Aurivillius in Seitz places porthaon, policenes,sisenna (polistratus), polistratus, junodi, nigrescens (policenoides) and collona in the Policenes Group Subgroup 2 circumscribed Hindwing with a long, narrow tail of uniform width at vein 4. Frons black with white lateral margins. Wings above with green or greenish white markings. Cell of the forewing with 5 — 6 transverse bands or spots. Both wings with submarginal spots. Hindwing beneath with a so-called ornamental band, formed of red spots.

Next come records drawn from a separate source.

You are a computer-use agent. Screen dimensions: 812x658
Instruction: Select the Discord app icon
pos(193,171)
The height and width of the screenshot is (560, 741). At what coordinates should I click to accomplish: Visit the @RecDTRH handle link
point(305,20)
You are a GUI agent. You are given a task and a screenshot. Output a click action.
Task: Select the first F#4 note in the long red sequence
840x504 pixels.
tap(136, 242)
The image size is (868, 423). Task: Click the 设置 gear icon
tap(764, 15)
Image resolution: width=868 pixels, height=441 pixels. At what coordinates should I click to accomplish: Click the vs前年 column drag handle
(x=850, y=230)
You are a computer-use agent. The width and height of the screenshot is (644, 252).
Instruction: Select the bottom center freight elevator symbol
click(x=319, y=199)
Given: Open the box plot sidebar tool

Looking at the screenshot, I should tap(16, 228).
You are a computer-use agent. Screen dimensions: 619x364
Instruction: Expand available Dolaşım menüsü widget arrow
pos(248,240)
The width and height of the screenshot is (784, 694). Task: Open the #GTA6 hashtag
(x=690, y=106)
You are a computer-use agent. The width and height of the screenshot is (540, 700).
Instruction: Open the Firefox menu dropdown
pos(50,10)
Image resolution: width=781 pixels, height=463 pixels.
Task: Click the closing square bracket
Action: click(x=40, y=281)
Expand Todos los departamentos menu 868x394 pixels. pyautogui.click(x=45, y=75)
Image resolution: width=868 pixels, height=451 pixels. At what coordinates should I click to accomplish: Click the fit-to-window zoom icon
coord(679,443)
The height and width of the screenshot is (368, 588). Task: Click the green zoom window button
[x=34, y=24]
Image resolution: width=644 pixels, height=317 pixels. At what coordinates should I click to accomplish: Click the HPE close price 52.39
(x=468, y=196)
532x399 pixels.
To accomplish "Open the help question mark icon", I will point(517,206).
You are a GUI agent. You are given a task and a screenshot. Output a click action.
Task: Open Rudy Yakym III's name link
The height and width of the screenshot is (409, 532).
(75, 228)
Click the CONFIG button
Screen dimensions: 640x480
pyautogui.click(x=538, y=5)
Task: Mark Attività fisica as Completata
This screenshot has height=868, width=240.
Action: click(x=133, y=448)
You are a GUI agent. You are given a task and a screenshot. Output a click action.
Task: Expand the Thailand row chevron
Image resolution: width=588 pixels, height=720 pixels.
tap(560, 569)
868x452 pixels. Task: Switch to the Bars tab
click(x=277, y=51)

Besides the markings already mentioned the forewing has a spot at the base of cellules 1 a and 1 b, an oblique transverse streak in the basal part of these cellules and 8 discal spots, one each in cellules 1 a — 6 and 8; the hindwing has a narrow transverse band at the base, a narrow median band which consists only of three spots (in the cell and in cellules 2 and 7) and usually also 7 discal spots in cellules 1 c -7, of 'which, however, that in 1 c is red. The larva has four pairs of spines, one pair each on the 1., 2., 3. and penultimate segments. The pupa is very angularly widened at the beginning of the abdomen and has a long hump on the mesothorax.
Subgroup 2.The apical fourth of the cell of the hindwing above unicolorous black without light spot. The cell of the forewing with a light spot or dot at the costal margin close before the apex.